I was already on the way out of science when I started working at that job, but the publish or perish culture really accelerated my departure.

It's also interesting how the current incentives really warp the incentive structures not just at big research universities, but also at small liberal arts colleges. I grew up as a fac brat, and so I've been able to tune into a lot of dialogue about the latest crop of new professors coming in to replace older professors as they retire, and a lot of the older professors are genuinely shocked at how little emphasis the newer professors place on teaching (traditionally what SLACs have focused on) compared to research. Even at schools with around 2000 students, new professors are demanding generous starter packages that no one would really have thought to ask for in the 70s.

To be fair, it's been ~50 years since the 70s. The Professor Corps should pretty much be entirely different people.
From an ideal point of view, I agree with your criticism. Probably most honest academics would, as we all have had frustrations after spending a lot of time trying to reproduce someone else's research. But it is very difficult to solve this problem.
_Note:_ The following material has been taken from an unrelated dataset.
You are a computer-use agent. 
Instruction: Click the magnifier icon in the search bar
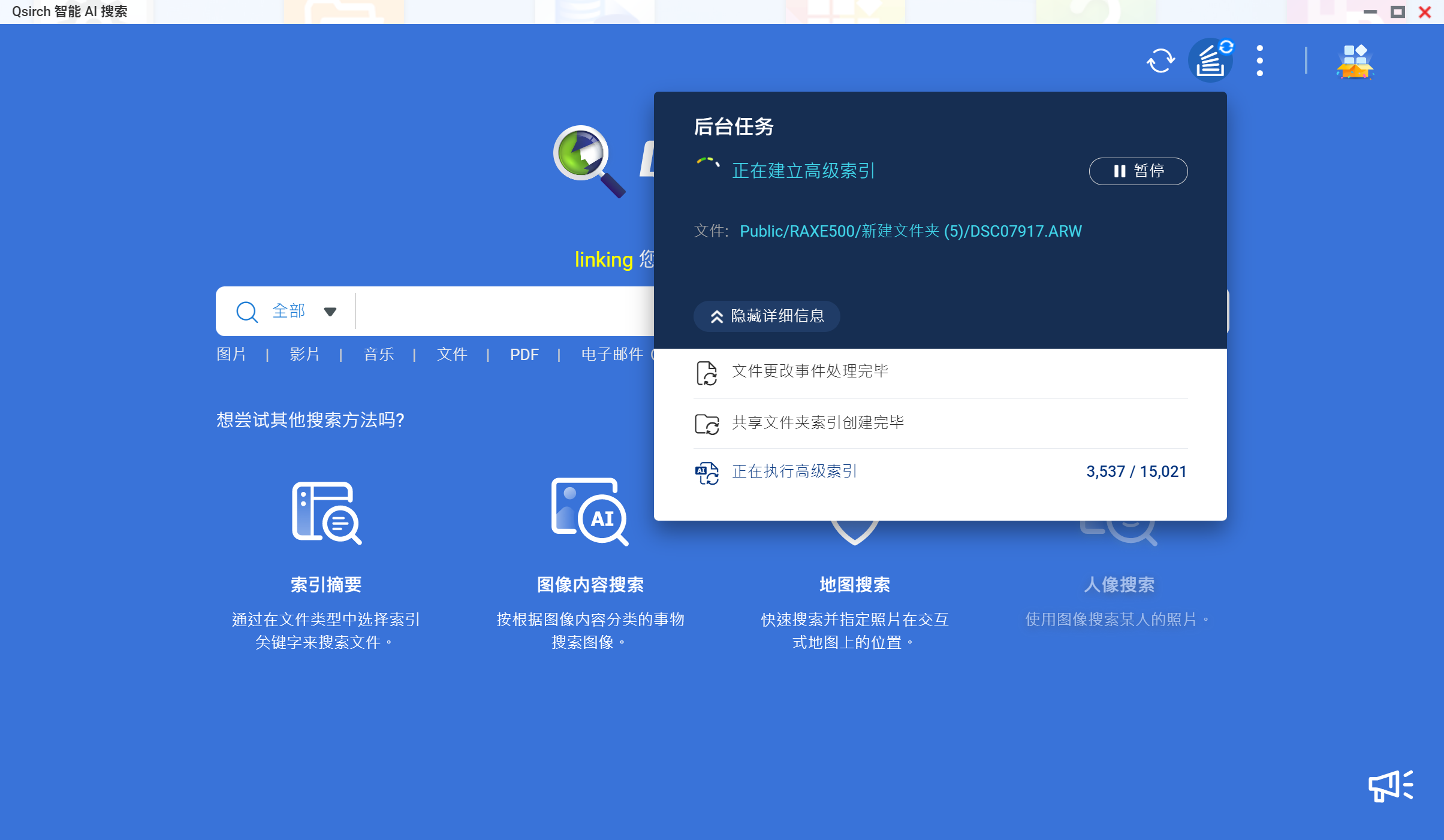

Peer-review takes a large amount of time from most academics, time that is totally unpaid. With the status quo, we are OK with that - it's a service we do to each other (we need our own papers reviewed, after all) and reviewing also has the advantage of finding new ideas sooner. Although precisely in AI/ML, many academics are currently complaining: due to the rapid expansion of the field, the peer-review load has gone beyond acceptable in many cases. For the last AAAI conference I had to review 6 papers in a not too long deadline. In the last 3 months I have reviewed like 40 or so papers, and I'm very far from being a top-tier star in my field, there's people who are probably getting much more review requests (although they're probably saying no to some if they want to keep sanity).

Reviewing code and data seriously can take, how long? I would estimate an order of magnitude more than reviewing a conventional research paper in PDF.

So currently, the situation is that if you post a link to source code you may get some positive reaction in the reviews, but in 99% of the cases reviewers are not going to actually look at the code (or at least not beyond a cursory look to see if it seems coherent at a first glance) because there is just no time.

Unless we fix this, I don't think we will see papers really focusing on the code and data, regardless of good intentions.

Have you seen OpenML? There are solutions for this, and I think most people would agree they are useful, it's just the change/adoption/standardization cost is high as always.
Seems like this could pair well with the journal crisis and suggestions to implement a blockchain journal: Your paper cannot be accepted by the journal unless it includes executable code; the results of which are then injected into the "paper" view...?

So, basically - a paper consists of what it takes to replicate the paper, and the blockchain journal's first step is running the replication.

This would be problematic for papers that require expensive computation, however...

So where, exactly, is a block chain required here? Everything you listed could just as easily be a requirement set by the journal, after all. I mean, every journal has at least some requirements already (at the very least, nearly all require publishing in a specific language). So aside from jumping on the blockchain bandwagon just because that's the new exciting thing, what value is added here?

Good God, I'm getting tired of every single thing needing use the magic word 'blockchain' ATM.

https://news.ycombinator.com/item?id=16737642

It actually seems like journals could benefit from the application of this technology.

So yes, you don't need a block chain to set these requirements, and if you're using a blockchain you don't need these requirements, _but_, a blockchain journal and these requirements would likely pair very well together, as they cover respective weak-points (centralized journals might only ensure the journal's publisher can replicate; decentralized journals have to have some kind of automated validation).

Buzzwords become buzzwords because there's something to them, after all.